Ce titre a tout son sens. Il est ou il serait le fruit d’une compétition saine ou malsaine entre Senghor et le Guide (Mobutu n’est jamais cité). C’est un autre thème de ce roman qui permet d’aborder le mobutisme et les luttes de leadership sur le continent. La trame du roman permet d’assister à la conception de ce projet Rumble in the jungle. Ce regard sur Mobutu et un de ses collaborateurs qui a pensé l’authenticité est intéressant. Il est bienveillant, je trouve. Comme Bofane l’est dans La belle de Casa. Pourtant, par un de ces artifices qu’autorise la littérature, il introduit par le biais d’un opposant, il assène une violente critique de la dictature, comme un sursaut. Ndala décrit les arcanes du pouvoir de Mobutu, la mainmise qu’il a sur ces collaborateurs. Il y a une forme de douceur, d’écoute et en même temps, les échos du message sanglant que le Guide adresse à l’endroit des délinquants (scène déjà décrite par Norman Mailer).
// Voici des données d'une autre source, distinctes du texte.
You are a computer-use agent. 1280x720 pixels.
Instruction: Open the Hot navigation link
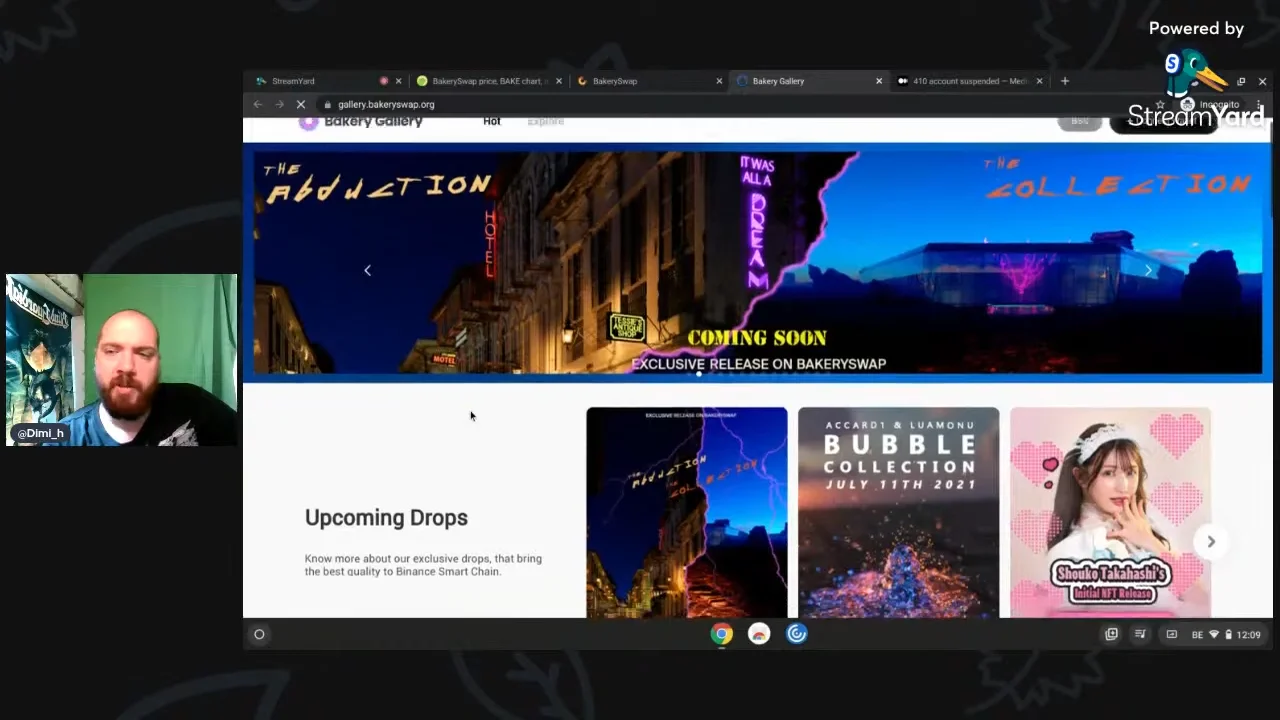click(491, 122)
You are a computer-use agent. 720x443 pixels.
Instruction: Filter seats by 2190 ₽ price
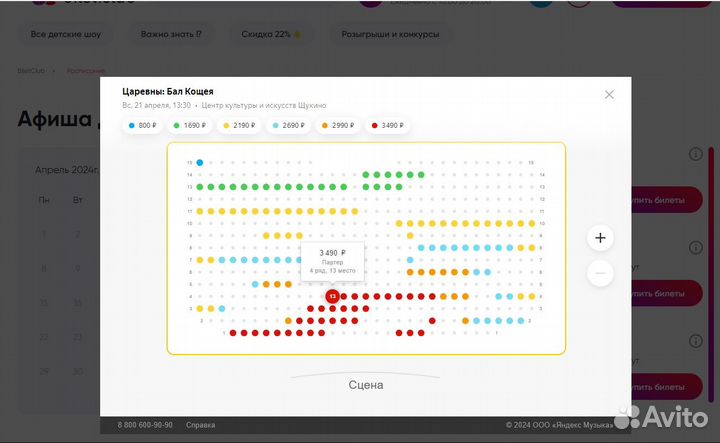pos(239,126)
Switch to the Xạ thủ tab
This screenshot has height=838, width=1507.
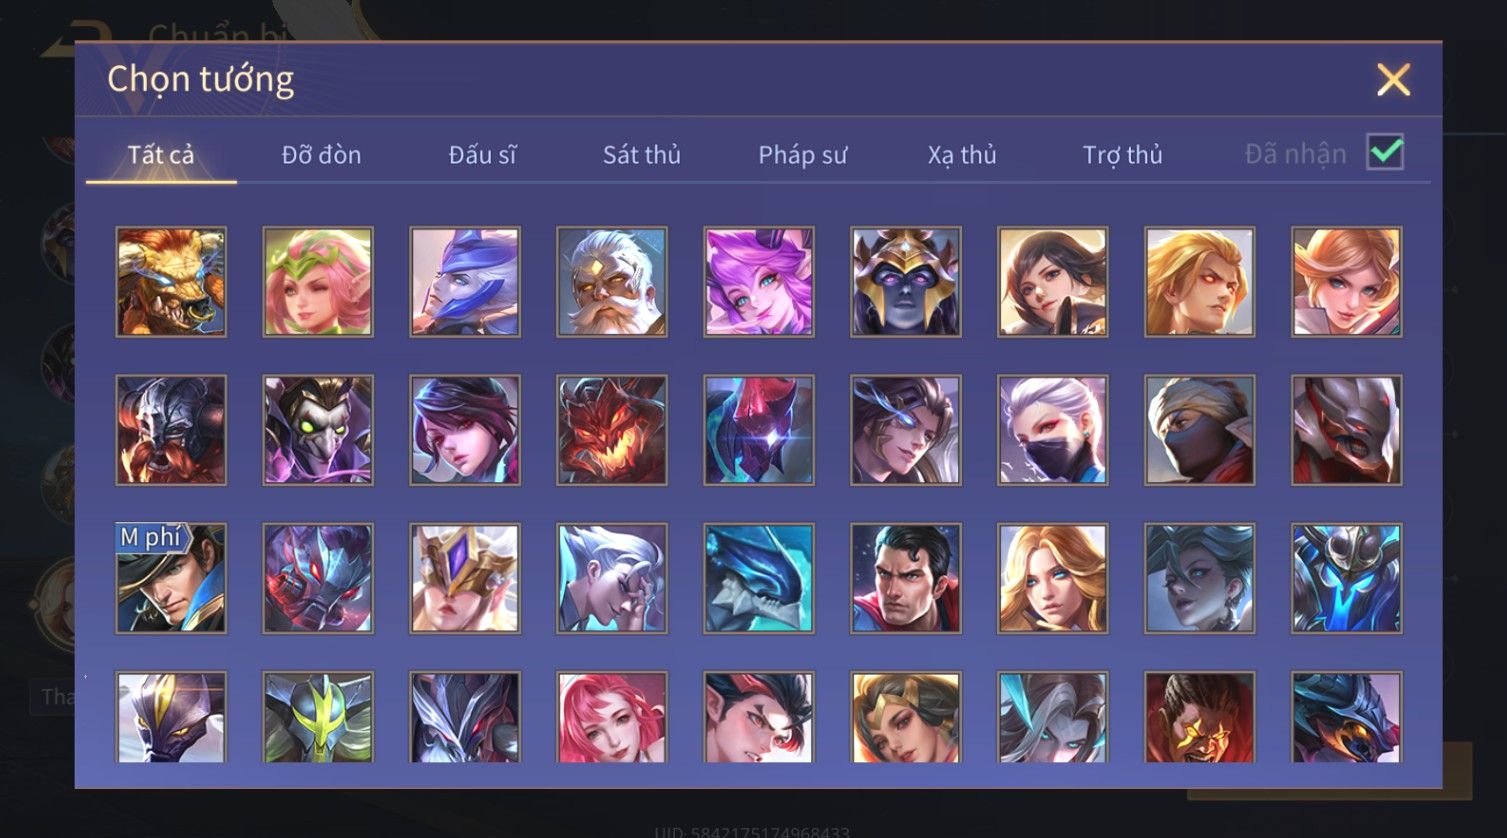962,155
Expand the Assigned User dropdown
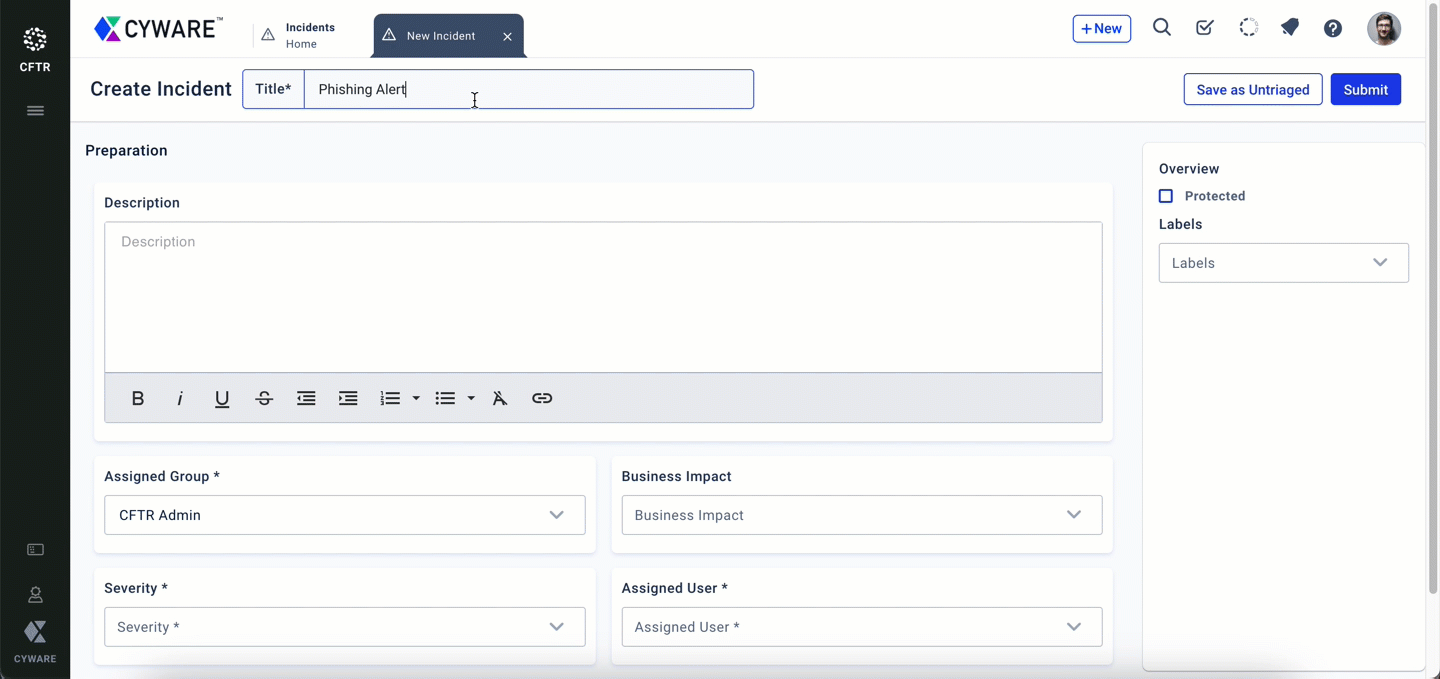This screenshot has width=1440, height=679. [861, 627]
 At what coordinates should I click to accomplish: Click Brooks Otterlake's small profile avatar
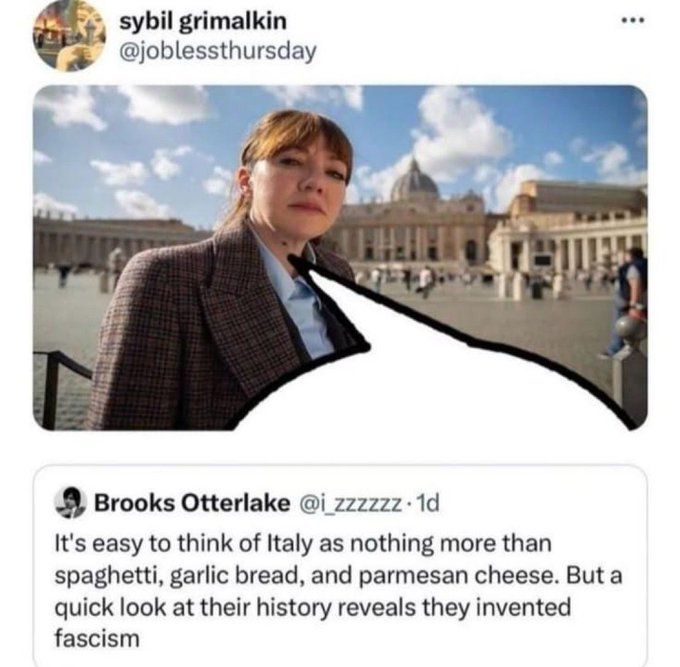point(70,502)
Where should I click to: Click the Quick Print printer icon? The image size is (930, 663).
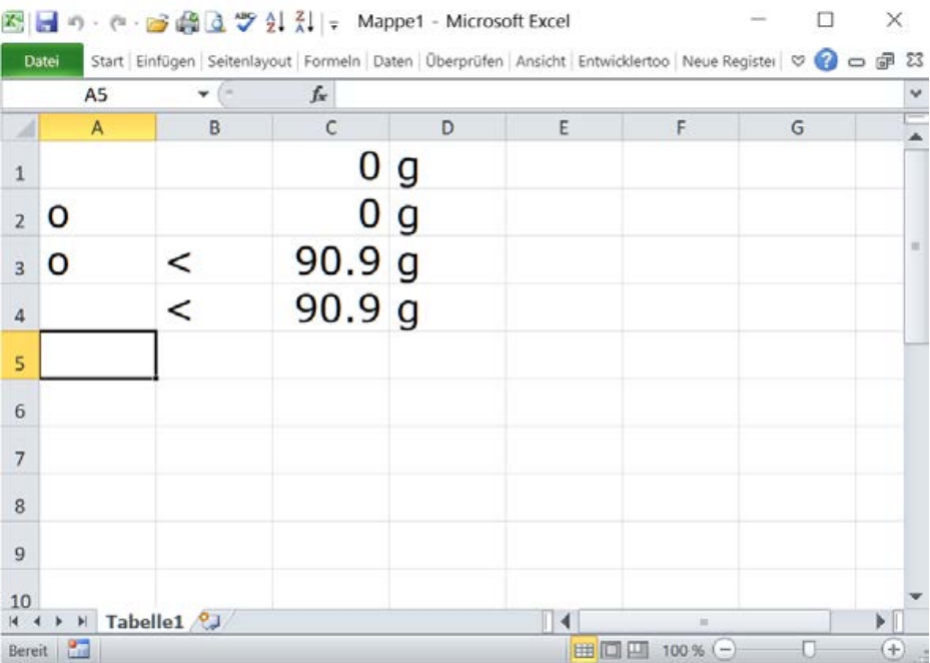[186, 21]
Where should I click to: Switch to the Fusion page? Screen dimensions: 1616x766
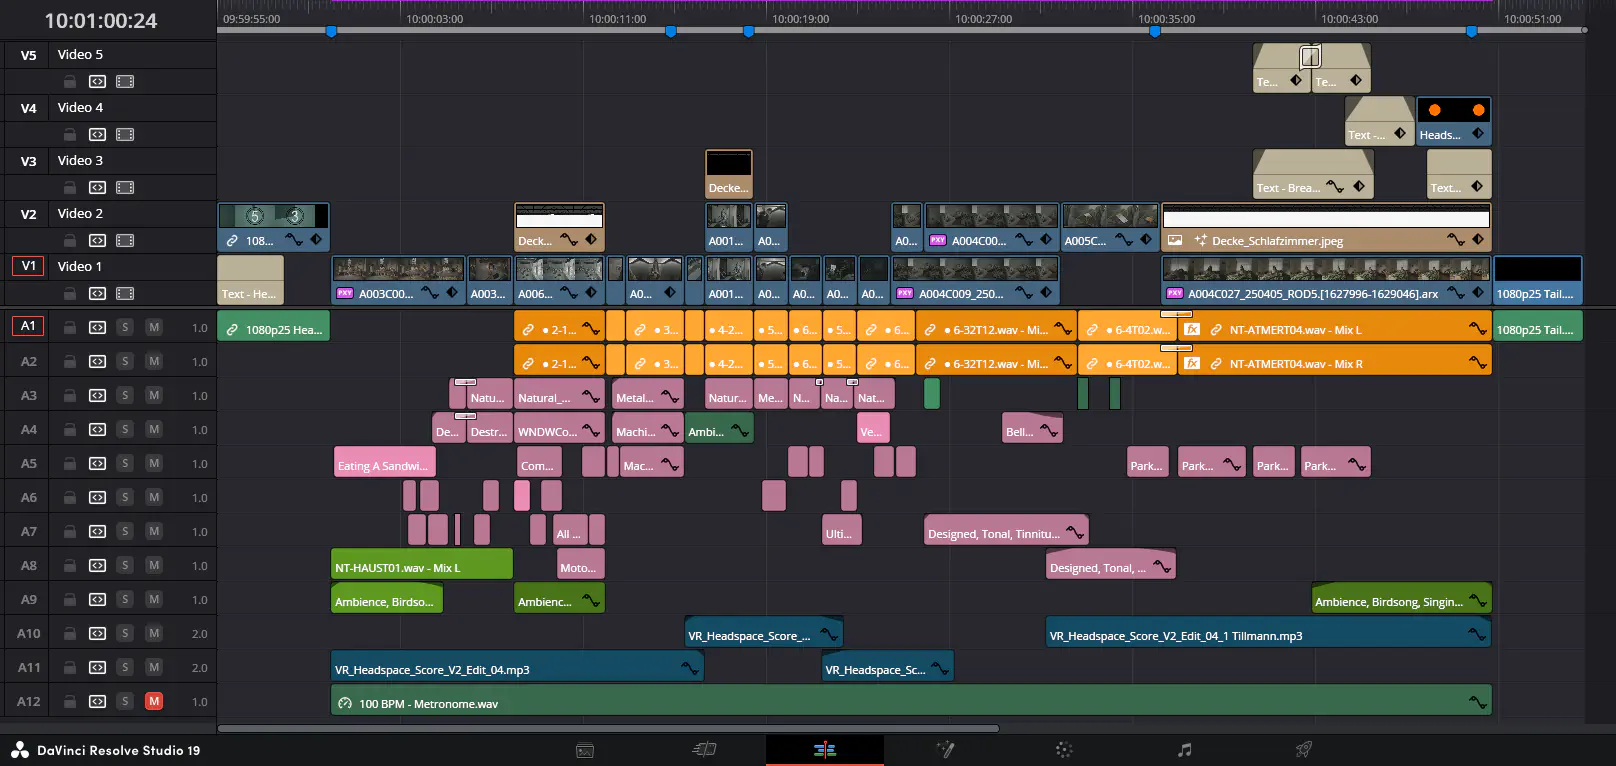pos(944,750)
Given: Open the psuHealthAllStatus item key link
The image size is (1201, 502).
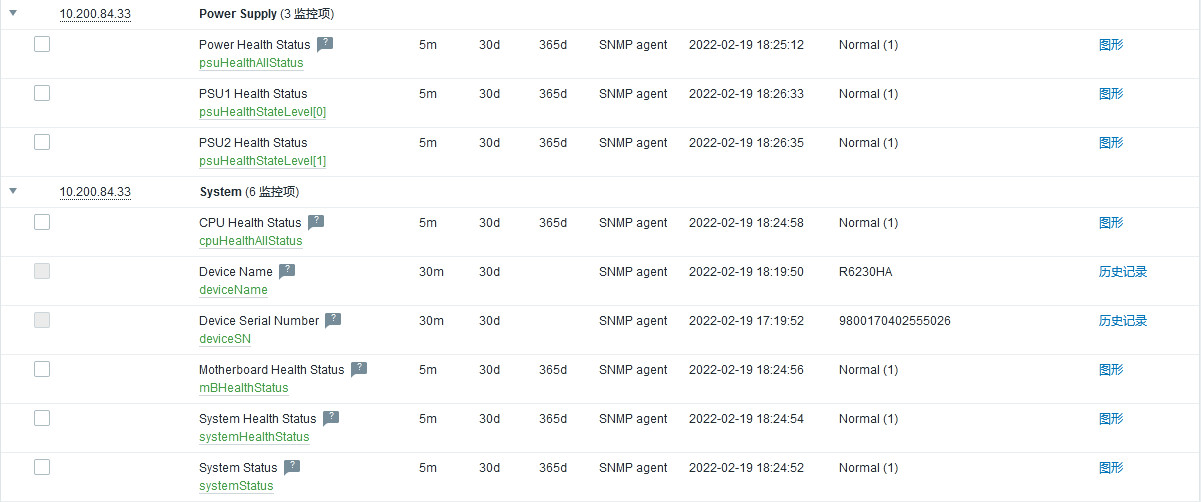Looking at the screenshot, I should click(251, 63).
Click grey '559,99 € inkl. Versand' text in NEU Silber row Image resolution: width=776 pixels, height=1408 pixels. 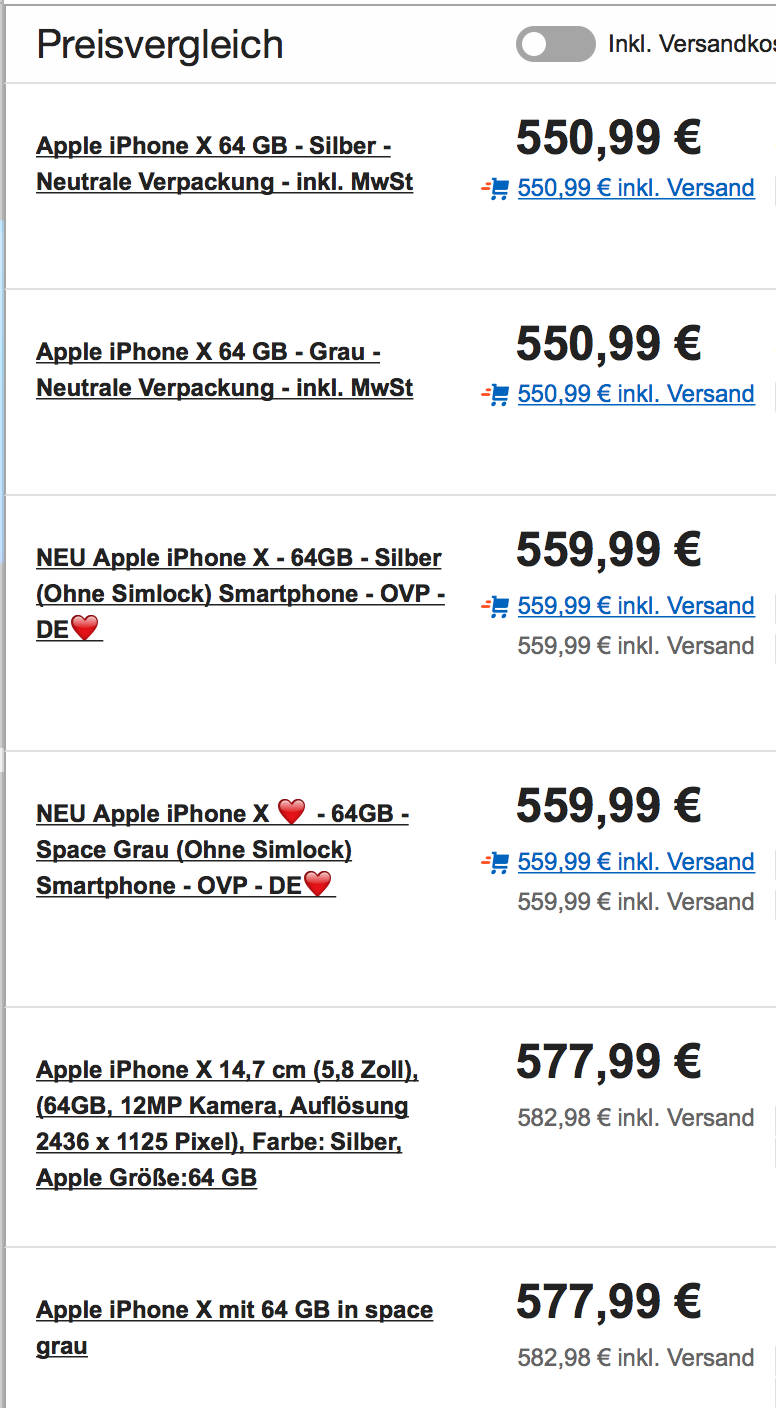pos(636,646)
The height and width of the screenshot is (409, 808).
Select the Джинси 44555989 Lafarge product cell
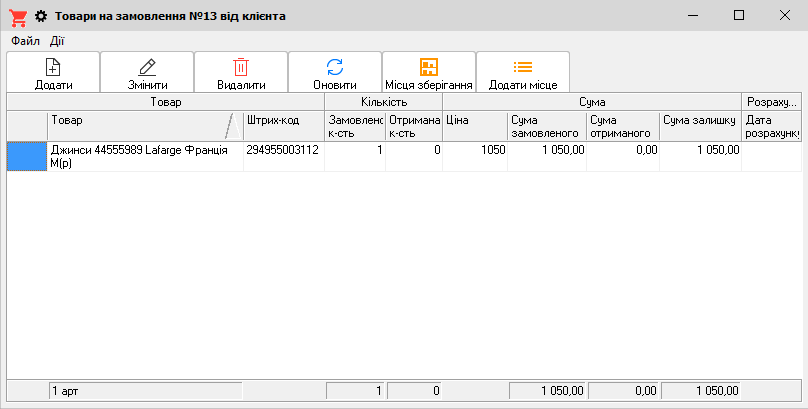tap(144, 157)
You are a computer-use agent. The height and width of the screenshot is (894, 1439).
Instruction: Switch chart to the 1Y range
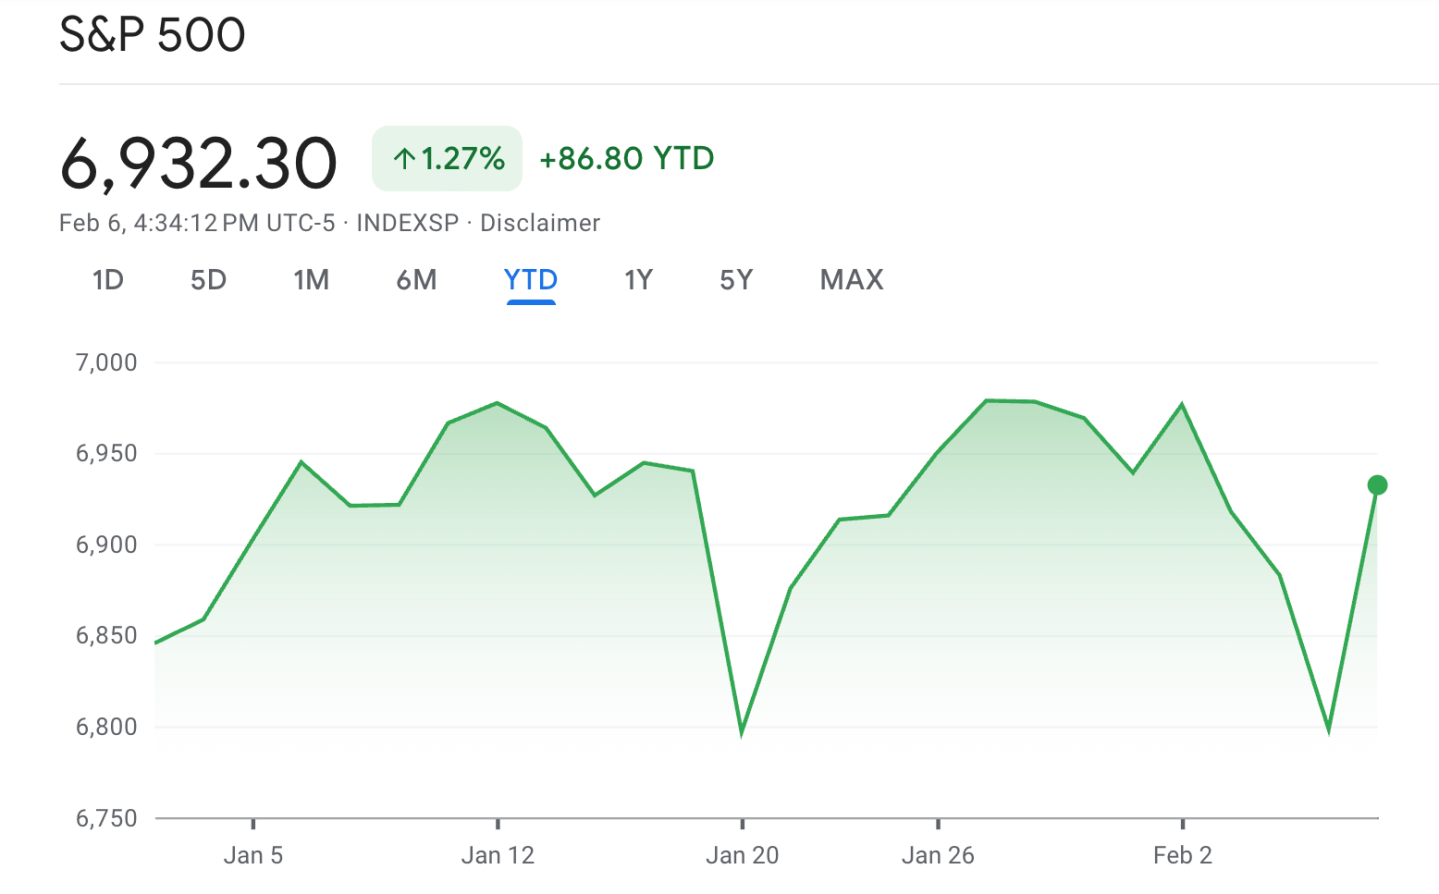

Cette réflexion sur la place et l’influence des élites africaines auprès des potentats. Je pense à Bamezon Eric, le personnage de Théo Ananissoh dans Ténèbres à midi. Ce personnage dévoué et pourtant écrasé par le système. Si le discours sur l’authenticité semble être une fumisterie pour certains, sa construction s’appuie énormément sur l’expérience particulièrement douloureuse de la colonisation belge dans ce pays.

Point de vue congolais.

Blaise Ndala réussit à produire le point de vue congolais sur l’événement mondial que fut le combat entre Foreman et Ali. Il fallait pas mal d’audace pour cela lancer sur un tel projet en sachant tous les discours existant sur cet épisode de la carrière d'Ali. Je pense à Norman Mailer et à bien d’autres. Il relève le défi d’opposer ce regard et même de proposer aux lectrices et aux lecteurs de la véritable de la victoire de Mohamed Ali au-delà de toutes les fausses campagnes de communication que racontent à Mailer. Ali est étonnant. On retrouve ses fameuses séances de footing dans Kin qui paralysaient certains quartiers de cette ville. 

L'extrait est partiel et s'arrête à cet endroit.